Kemenkes RI Luruskan Polemik Dugaan Mark Up Alkes RSUD Krui: Anggaran Rp 56,7 Miliar untuk Fasilitas Lengkap
Senin, 22 Jun 2026 09:34 WIB
Kabarmalam.com — Kementerian Kesehatan (Kemenkes) RI akhirnya angkat bicara guna menanggapi isu miring yang tengah menjadi sorotan publik terkait dugaan penggelembungan atau mark up anggaran pengadaan alat kesehatan (alkes) di RSUD KH Muhammad Thohir Krui, Pesisir Barat, Lampung. Kabar yang sempat viral di jagat maya tersebut ditepis dengan penjelasan rinci mengenai alokasi dana yang sebenarnya.
Kepala Biro Komunikasi dan Informasi Publik Kementerian Kesehatan, Aji Muhawarman, menegaskan bahwa angka Rp 30 miliar yang sempat disinggung Menteri Kesehatan Budi Gunadi Sadikin saat berdialog dengan Presiden Prabowo Subianto bukanlah nilai untuk satu jenis layanan saja.

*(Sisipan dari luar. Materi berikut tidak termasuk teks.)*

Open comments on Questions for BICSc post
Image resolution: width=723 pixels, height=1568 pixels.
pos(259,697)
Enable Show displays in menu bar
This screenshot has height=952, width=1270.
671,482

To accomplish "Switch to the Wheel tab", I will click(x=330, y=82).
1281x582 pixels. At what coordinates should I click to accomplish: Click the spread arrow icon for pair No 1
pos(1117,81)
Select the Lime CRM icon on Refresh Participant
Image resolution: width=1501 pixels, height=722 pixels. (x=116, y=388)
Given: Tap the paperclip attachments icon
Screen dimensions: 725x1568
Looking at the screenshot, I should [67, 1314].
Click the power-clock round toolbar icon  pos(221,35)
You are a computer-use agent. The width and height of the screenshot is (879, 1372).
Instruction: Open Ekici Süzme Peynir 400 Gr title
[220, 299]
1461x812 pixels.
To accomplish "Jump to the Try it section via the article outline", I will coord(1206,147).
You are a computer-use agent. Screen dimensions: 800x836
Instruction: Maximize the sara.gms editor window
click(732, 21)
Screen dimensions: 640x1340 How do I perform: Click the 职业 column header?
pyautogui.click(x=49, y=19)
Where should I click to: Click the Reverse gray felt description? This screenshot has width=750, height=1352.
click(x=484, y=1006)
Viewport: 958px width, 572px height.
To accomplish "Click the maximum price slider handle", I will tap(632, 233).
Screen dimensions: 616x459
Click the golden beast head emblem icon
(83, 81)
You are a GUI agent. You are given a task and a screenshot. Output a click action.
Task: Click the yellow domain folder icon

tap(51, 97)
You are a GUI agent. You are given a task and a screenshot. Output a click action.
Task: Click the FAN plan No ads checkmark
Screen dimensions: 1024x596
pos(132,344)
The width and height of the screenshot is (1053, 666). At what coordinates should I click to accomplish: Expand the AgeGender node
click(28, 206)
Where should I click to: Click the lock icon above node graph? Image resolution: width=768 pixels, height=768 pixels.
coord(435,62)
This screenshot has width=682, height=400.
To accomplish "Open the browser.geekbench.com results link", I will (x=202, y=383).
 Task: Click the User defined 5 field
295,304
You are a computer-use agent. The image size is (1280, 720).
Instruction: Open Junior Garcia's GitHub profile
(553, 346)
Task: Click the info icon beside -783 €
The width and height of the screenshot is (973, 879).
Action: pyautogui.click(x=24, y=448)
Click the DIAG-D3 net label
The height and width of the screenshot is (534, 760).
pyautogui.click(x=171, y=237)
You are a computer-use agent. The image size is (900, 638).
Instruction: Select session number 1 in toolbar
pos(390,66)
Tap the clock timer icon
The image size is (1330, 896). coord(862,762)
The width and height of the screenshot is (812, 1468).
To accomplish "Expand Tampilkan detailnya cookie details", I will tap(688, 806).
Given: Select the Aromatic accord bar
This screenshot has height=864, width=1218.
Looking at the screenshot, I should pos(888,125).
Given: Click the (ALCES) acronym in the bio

Angka tersebut merupakan bagian dari program besar untuk memperkuat infrastruktur medis di berbagai daerah.
Bukan Hanya Layanan Hemodialisis
Penjelasan ini muncul setelah beredarnya asumsi bahwa dana sebesar Rp 30 miliar tersebut hanya dialokasikan untuk layanan cuci darah atau hemodialisis (HD). Aji mengklarifikasi bahwa dana tersebut adalah bantuan untuk pengadaan berbagai alat kesehatan canggih yang diberikan kepada 66 RSUD di seluruh Indonesia melalui Program Hasil Cepat Terbaik (PHTC) atau Quick Win.
“Setiap RSUD yang terpilih, termasuk RSUD Krui, menerima dukungan alkes canggih senilai lebih dari Rp 30 miliar dari program SIHREN (Strengthening Indonesia’s Healthcare Referral Network). Jadi, anggaran Rp 31,7 miliar yang dikucurkan tahun ini untuk RSUD Krui mencakup berbagai alat mutakhir seperti cathlab, CT scan 64 slice, echocardiography, hingga mammography. Ini bukan sekadar untuk layanan HD saja,” papar Aji dalam keterangan resminya.
Investasi Jangka Panjang untuk Kesehatan Rakyat
Tak berhenti di situ, dukungan pemerintah terhadap RSUD KH Muhammad Thohir Krui ternyata jauh lebih besar dari yang dibayangkan. Selain alkes canggih, rumah sakit ini juga diproyeksikan menerima bantuan alat kesehatan dasar dengan nilai antara Rp 20 hingga Rp 30 miliar untuk tahun anggaran 2025 dan 2026. Khusus untuk RSUD Krui, dialokasikan tambahan sekitar Rp 25 miliar.
Daftar bantuan tersebut mencakup kebutuhan vital operasional rumah sakit, antara lain:
- Tempat tidur pasien dan set ruang ICU.
- Mesin anestesi, patient monitor, dan ventilator untuk berbagai usia.
- Alat penunjang bedah seperti instrument general surgery dan sectio caesaria.
- Fasilitas radiologi mobile X-ray hingga alat sterilisasi plasma.
- Peralatan darurat medis seperti defibrillator, USG, serta infusion pump.
Jika dikalkulasi secara menyeluruh, total dukungan yang diterima RSUD Krui mencapai angka fantastis sekitar Rp 56,7 miliar. Dengan transformasi besar-besaran ini, diharapkan layanan kesehatan di Pesisir Barat dapat meningkat drastis. Masyarakat setempat kini tidak perlu lagi menempuh perjalanan jauh atau dirujuk ke luar daerah hanya untuk mendapatkan perawatan medis yang mumpuni.
Imbauan Menghadapi Disinformasi
Menutup penjelasannya, Kemenkes mengimbau masyarakat agar lebih selektif dan kritis dalam menyerap informasi di media sosial. Isu mengenai penggelembungan harga yang menyeret nama Menkes dipastikan merupakan disinformasi yang tidak berdasar pada data lapangan.
Melalui penguatan fasilitas di RSUD Krui, pemerintah berkomitmen untuk menghadirkan akses kesehatan yang adil dan berkualitas bagi seluruh lapisan masyarakat di pelosok Lampung. Upaya ini menjadi bagian dari visi besar pemerintah dalam memperkokoh jaringan rujukan medis nasional demi kesejahteraan masyarakat Indonesia.